The financial path you choose will affect how you run your business in some way, so you should not make this decision lightly. Borrowing and fundraising both have their pros and cons, and the best option for you depends heavily on the type of business you run and what you need the money for.

Finance and business experts shared the advantages and disadvantages of loans versus fundraising, and weighed in how to make the right choice for your business.

A loan is one of the most cost-effective ways to fund your business, said Jay DesMarteau, head of small business banking at TD Bank. If you obtain your loan through a bank or SBA (Small Business Administration) lender, you’ll usually have a lower interest rate than on a personal loan. You may even enjoy some tax benefits.

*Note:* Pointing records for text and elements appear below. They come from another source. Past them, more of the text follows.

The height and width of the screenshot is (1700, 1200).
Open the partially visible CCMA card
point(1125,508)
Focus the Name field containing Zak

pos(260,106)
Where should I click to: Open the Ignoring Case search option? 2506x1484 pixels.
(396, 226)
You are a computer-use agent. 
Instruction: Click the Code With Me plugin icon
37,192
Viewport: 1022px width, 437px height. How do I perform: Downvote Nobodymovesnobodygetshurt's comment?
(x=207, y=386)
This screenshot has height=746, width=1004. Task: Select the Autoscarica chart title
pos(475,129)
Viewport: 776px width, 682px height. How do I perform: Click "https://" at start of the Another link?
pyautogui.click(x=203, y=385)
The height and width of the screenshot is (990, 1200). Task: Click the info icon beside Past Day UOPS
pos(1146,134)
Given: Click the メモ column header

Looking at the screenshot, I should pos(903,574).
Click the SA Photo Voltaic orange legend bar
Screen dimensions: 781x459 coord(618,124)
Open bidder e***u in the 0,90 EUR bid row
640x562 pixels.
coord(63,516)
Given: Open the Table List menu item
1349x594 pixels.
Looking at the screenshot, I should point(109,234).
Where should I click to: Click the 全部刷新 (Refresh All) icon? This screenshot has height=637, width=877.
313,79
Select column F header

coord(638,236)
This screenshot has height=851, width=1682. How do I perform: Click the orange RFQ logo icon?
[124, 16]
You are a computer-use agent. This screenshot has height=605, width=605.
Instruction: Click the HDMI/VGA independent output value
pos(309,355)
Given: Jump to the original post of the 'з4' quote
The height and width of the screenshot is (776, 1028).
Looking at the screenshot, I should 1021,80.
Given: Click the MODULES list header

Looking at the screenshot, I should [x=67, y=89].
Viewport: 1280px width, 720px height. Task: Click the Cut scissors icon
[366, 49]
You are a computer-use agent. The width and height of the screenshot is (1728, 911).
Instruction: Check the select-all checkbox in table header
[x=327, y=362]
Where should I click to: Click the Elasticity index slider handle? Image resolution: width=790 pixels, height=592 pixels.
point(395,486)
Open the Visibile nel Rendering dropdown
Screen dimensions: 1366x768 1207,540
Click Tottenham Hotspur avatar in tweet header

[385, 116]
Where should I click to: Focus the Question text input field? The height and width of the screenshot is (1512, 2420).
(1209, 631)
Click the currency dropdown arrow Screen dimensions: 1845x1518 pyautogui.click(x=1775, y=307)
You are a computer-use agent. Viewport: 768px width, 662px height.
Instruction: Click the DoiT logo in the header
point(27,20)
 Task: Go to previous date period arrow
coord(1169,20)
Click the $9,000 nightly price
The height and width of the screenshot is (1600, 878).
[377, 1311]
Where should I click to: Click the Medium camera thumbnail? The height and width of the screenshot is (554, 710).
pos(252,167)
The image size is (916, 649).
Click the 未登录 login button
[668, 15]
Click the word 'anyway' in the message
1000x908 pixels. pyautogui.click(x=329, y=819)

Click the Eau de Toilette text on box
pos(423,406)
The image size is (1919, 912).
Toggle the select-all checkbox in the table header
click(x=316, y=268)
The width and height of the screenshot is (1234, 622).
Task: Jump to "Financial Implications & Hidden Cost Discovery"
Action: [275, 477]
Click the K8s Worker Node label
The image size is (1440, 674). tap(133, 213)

Taking out a loan also gives you the opportunity to build up your business’s credit score as you repay the loan.

DesMarteau noted that the biggest advantage of a loan is retaining full ownership of your company, which won’t happen if you take on investors (more information on that below).


If you’re looking to get a traditional bank or SBA loan, the application process is very lengthy, said Jay Chang, co-founder of the personal growth and leadership resource, Achieve Iconic. You’ll also need to satisfy a long list of prerequisites, which often includes being an established business, rather than a new venture. Chang noted that loans also mean you risk losing collateral if you can’t pay off the loan.

Although alternative lenders often have much quicker approval and funding processes, they also typically charge high interest rates for that convenience. Evan Singer, general manager of SBA loan provider SmartBiz, warned business owners that while “fast financing” offers may help in a pinch, they may not be a good longer-term strategy due to the higher rates.

In some cases, both traditional and alternative lenders will put restrictions on what you can use your loan for.